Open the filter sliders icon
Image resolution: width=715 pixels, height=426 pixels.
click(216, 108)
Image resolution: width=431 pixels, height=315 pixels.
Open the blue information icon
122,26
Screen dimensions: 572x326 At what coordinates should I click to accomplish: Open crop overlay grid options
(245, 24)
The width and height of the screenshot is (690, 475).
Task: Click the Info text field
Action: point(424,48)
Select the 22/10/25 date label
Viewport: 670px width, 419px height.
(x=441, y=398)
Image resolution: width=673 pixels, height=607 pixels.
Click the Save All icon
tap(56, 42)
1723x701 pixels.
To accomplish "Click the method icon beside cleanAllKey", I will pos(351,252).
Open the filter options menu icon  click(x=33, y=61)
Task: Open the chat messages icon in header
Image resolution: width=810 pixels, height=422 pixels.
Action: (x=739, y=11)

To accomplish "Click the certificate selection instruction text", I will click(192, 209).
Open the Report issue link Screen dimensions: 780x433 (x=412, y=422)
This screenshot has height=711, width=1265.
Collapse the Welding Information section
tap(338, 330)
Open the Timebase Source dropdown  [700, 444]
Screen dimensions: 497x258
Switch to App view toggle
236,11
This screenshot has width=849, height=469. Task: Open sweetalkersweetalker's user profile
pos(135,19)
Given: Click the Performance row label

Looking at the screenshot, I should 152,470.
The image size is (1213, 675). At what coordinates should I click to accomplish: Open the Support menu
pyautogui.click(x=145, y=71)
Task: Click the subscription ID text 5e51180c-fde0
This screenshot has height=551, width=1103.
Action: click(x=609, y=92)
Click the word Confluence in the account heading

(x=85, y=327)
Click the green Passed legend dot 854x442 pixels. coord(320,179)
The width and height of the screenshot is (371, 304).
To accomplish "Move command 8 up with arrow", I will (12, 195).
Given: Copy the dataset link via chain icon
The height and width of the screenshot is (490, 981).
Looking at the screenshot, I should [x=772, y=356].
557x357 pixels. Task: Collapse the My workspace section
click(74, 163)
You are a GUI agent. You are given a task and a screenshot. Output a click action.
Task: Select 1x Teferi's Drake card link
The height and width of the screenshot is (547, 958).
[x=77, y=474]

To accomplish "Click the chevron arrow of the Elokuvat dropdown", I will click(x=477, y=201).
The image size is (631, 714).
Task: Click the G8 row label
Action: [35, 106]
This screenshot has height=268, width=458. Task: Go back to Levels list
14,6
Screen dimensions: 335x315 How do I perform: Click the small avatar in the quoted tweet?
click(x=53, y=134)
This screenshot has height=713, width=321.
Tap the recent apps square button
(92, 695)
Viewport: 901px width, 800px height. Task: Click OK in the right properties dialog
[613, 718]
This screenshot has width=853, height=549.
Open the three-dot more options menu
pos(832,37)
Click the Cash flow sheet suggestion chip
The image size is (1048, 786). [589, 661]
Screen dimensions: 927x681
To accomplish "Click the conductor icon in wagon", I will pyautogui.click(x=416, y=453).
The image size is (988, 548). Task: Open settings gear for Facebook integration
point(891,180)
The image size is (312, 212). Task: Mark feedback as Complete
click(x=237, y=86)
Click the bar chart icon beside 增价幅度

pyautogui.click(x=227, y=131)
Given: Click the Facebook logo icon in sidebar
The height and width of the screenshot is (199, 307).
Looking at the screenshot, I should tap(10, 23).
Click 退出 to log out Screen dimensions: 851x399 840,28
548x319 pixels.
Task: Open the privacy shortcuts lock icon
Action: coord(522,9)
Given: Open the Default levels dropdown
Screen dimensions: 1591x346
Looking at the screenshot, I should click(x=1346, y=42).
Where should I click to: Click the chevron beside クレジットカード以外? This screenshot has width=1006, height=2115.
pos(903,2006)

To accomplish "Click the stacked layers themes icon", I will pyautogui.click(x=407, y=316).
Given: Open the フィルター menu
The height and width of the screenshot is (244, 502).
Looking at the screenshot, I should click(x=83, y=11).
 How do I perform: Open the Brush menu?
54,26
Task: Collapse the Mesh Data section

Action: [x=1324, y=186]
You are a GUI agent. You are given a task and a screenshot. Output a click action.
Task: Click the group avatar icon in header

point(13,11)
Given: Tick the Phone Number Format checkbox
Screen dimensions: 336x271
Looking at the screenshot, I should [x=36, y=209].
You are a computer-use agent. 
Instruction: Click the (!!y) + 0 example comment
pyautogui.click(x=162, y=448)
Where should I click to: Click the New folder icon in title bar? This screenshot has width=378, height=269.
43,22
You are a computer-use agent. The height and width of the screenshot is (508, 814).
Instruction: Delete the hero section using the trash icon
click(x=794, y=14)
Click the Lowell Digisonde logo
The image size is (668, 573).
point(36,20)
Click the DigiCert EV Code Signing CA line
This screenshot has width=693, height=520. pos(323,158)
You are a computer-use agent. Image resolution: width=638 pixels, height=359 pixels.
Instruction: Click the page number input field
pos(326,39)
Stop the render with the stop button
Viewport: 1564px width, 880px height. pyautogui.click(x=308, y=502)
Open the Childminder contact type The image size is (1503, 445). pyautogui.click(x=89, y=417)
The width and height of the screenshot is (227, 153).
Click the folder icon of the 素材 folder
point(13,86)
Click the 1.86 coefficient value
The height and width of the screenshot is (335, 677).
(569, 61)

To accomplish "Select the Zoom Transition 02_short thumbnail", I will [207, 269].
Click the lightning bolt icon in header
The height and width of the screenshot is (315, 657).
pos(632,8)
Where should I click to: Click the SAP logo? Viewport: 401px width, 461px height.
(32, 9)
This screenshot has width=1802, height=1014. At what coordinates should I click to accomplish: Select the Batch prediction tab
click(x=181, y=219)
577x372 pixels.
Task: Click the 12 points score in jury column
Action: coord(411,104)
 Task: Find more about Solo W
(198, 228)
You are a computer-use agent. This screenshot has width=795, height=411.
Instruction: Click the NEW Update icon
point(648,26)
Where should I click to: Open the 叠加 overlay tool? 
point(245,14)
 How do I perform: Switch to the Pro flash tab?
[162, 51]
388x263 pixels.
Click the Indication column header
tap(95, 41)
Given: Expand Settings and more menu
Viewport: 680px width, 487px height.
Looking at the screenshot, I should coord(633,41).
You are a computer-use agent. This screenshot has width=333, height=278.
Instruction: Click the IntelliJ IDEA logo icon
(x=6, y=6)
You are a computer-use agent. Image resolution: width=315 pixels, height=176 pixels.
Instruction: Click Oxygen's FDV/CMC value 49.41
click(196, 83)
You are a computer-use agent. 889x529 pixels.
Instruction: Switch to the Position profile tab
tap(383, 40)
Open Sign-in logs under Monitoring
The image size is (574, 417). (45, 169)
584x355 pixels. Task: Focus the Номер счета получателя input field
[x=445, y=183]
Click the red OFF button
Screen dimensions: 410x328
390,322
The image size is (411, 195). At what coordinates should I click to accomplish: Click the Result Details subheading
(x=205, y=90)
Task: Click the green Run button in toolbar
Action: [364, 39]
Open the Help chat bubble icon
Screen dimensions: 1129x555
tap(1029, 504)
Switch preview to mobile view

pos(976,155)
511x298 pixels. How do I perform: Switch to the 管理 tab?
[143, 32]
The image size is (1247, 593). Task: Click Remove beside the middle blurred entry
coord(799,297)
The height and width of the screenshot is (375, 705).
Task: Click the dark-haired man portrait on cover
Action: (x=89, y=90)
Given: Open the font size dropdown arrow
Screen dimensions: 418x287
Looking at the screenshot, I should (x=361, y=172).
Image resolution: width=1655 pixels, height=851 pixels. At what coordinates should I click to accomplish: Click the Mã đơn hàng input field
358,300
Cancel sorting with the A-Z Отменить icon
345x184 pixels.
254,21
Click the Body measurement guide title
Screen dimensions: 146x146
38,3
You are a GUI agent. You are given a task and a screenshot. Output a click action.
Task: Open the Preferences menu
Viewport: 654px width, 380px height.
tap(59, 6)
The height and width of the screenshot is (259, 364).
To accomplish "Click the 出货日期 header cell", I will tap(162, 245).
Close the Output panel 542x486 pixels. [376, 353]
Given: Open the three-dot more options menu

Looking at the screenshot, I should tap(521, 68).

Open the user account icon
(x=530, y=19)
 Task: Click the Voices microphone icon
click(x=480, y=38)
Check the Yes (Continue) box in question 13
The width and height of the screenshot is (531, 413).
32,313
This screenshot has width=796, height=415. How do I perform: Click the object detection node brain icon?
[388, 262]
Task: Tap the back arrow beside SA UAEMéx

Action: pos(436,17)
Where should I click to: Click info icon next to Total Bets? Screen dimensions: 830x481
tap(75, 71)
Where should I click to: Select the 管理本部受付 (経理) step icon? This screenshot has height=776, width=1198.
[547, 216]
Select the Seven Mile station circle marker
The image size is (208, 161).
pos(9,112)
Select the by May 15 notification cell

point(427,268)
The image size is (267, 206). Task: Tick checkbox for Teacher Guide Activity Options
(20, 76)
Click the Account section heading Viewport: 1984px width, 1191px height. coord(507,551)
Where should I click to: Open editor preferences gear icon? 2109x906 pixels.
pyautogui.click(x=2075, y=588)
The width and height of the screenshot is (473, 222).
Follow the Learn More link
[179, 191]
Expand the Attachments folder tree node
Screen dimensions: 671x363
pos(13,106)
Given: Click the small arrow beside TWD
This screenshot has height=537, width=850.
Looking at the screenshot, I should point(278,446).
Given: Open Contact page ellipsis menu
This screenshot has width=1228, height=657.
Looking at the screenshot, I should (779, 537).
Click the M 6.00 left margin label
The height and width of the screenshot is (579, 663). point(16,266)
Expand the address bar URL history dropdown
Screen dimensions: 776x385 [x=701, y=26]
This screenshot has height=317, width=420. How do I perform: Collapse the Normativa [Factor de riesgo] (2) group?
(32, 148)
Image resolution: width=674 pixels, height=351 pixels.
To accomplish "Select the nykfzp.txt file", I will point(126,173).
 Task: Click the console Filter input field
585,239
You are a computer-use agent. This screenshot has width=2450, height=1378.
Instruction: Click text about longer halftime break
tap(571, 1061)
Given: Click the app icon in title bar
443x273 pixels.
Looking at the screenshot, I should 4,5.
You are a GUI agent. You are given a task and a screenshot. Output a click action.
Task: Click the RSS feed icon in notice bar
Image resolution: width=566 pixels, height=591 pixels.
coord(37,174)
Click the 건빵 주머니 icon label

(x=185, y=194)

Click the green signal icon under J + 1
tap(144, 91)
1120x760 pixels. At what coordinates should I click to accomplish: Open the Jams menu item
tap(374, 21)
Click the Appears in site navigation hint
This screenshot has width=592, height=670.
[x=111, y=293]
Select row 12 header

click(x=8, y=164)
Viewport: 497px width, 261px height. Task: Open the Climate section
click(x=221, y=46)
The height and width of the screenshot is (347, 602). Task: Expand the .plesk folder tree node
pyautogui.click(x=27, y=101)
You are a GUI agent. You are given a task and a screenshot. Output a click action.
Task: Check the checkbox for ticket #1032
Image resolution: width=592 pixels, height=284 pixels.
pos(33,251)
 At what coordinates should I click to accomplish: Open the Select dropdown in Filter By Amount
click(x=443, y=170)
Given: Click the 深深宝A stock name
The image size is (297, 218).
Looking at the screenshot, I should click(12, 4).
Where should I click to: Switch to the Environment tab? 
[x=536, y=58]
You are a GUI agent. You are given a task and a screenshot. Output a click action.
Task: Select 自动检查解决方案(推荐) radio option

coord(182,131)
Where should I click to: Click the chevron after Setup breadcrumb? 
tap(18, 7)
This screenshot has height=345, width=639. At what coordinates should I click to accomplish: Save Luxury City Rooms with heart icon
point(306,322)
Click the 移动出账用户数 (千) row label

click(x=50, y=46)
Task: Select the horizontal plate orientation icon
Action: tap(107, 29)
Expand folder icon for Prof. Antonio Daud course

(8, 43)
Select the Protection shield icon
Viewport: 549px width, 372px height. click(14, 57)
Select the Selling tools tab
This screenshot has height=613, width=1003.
-.-.-
## EXERCISE TASK
Copy out the records from the line with "Click the red OFF button" up to and including the line with "tap(1029, 504)", keeping every line exactly as it appears.

## EXERCISE ANSWER
Click the red OFF button
Screen dimensions: 410x328
390,322
The image size is (411, 195). At what coordinates should I click to accomplish: Click the Result Details subheading
(x=205, y=90)
Task: Click the green Run button in toolbar
Action: [364, 39]
Open the Help chat bubble icon
Screen dimensions: 1129x555
tap(1029, 504)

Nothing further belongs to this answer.